Convert the records from the line containing "Where should I click to: Toggle" through the line containing "click(x=762, y=55)", both lines included, into a two-column CSV with the columns "prompt" and "target", one row per record. Put each value in a single quoted field with line breaks replaced by spaces, and omit the pictures.

*** Stored records ***

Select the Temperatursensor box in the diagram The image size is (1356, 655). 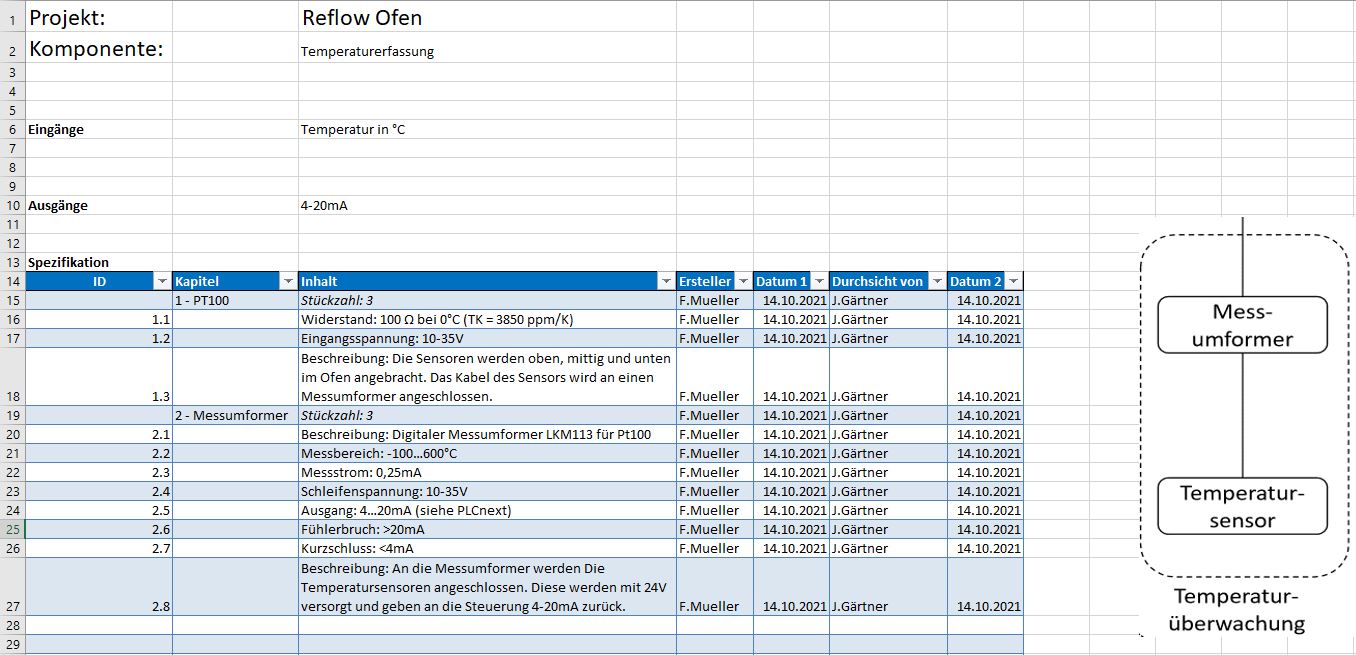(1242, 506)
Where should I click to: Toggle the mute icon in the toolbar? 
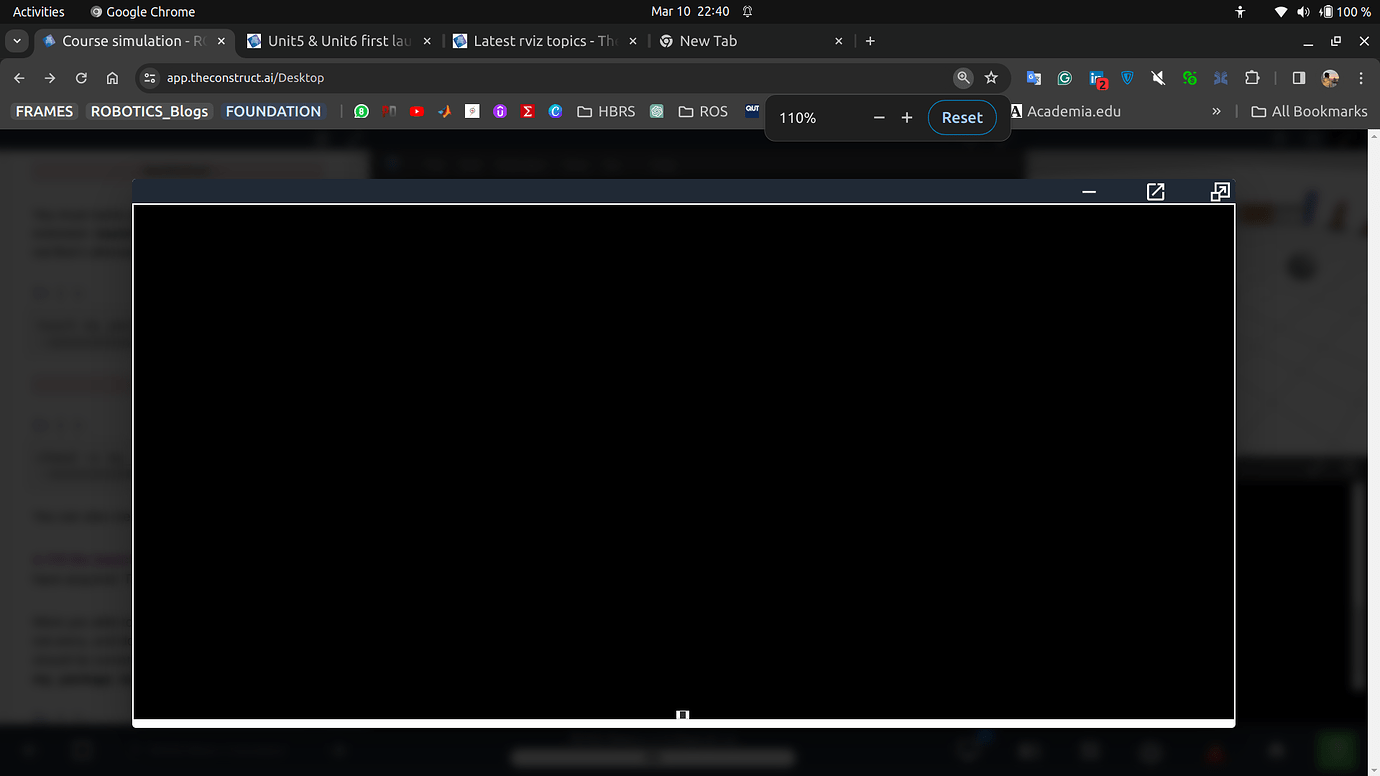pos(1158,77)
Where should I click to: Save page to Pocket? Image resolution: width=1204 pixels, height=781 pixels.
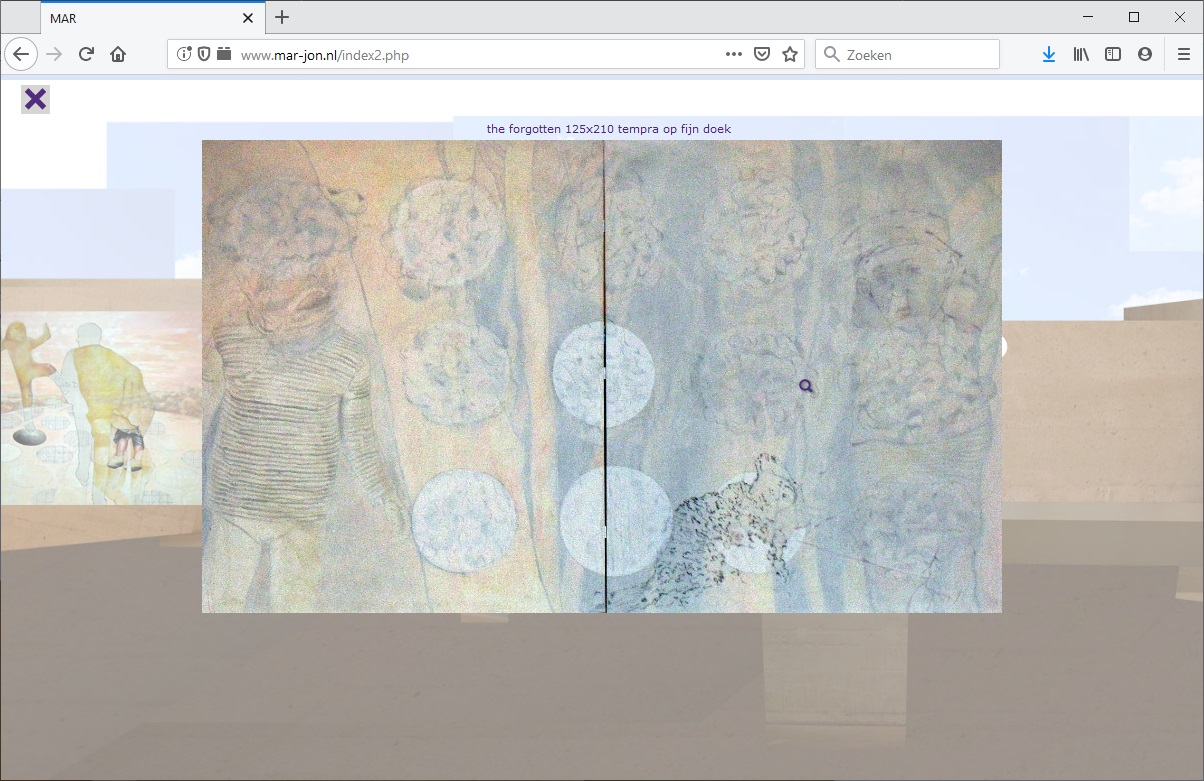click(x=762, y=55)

***
*** Stored records ***

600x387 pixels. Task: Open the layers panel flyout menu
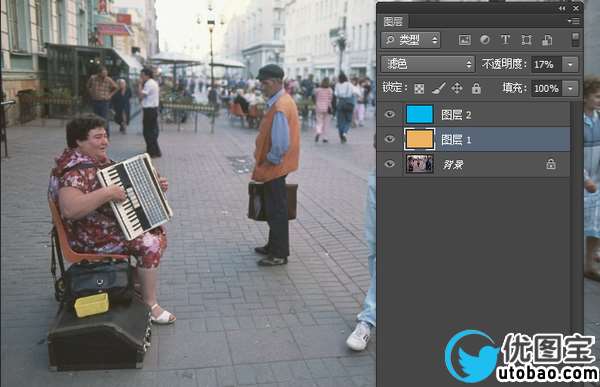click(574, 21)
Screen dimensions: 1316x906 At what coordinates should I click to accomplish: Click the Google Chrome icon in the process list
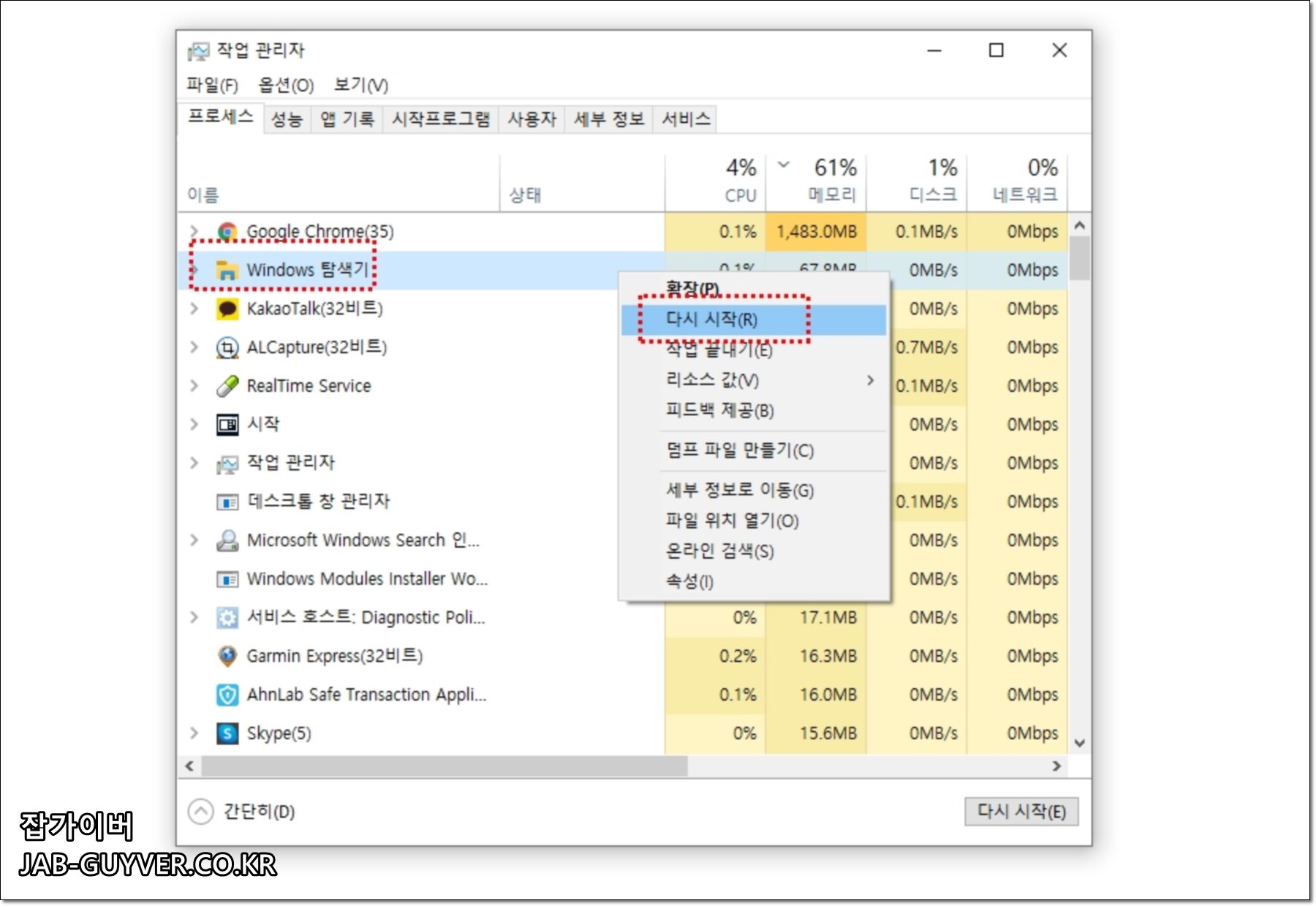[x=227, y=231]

***
*** Stored records ***

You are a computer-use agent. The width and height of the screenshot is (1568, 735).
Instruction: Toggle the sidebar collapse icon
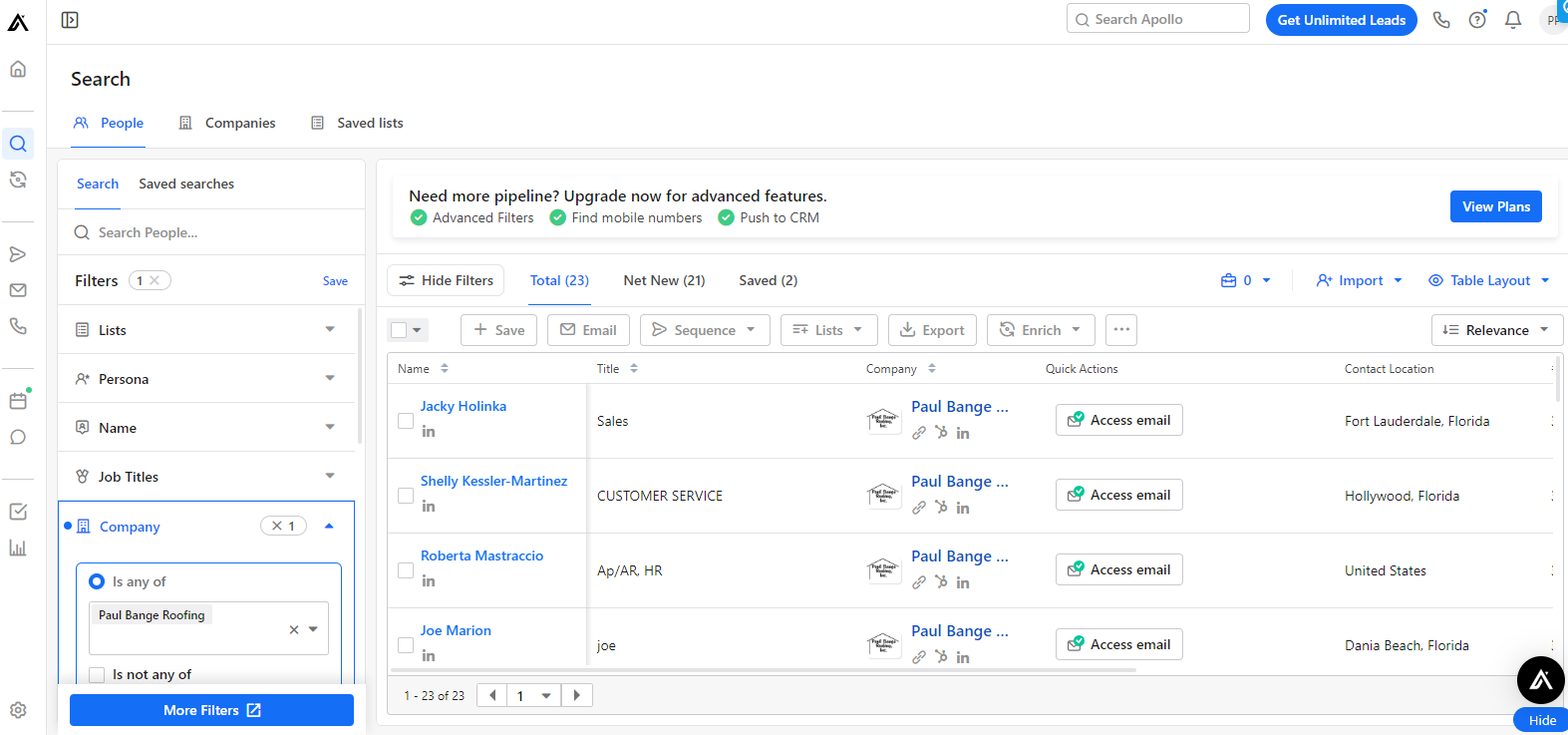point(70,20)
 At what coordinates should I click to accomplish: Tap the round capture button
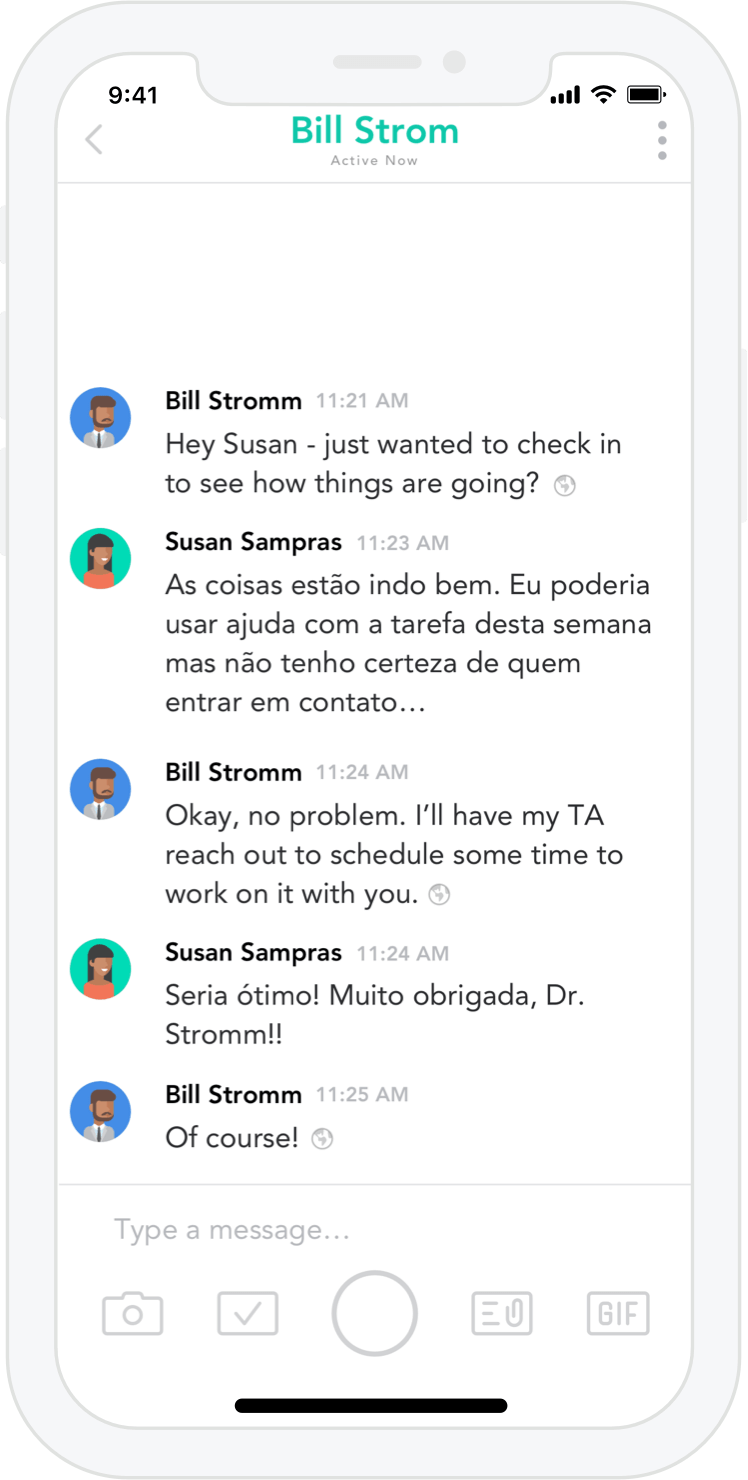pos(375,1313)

***

- _Complete answer_
prompt,target
"Where should I click to: Toggle the mute icon in the toolbar?","pos(1158,77)"
"Where should I click to: Save page to Pocket? Image resolution: width=1204 pixels, height=781 pixels.","click(x=762, y=55)"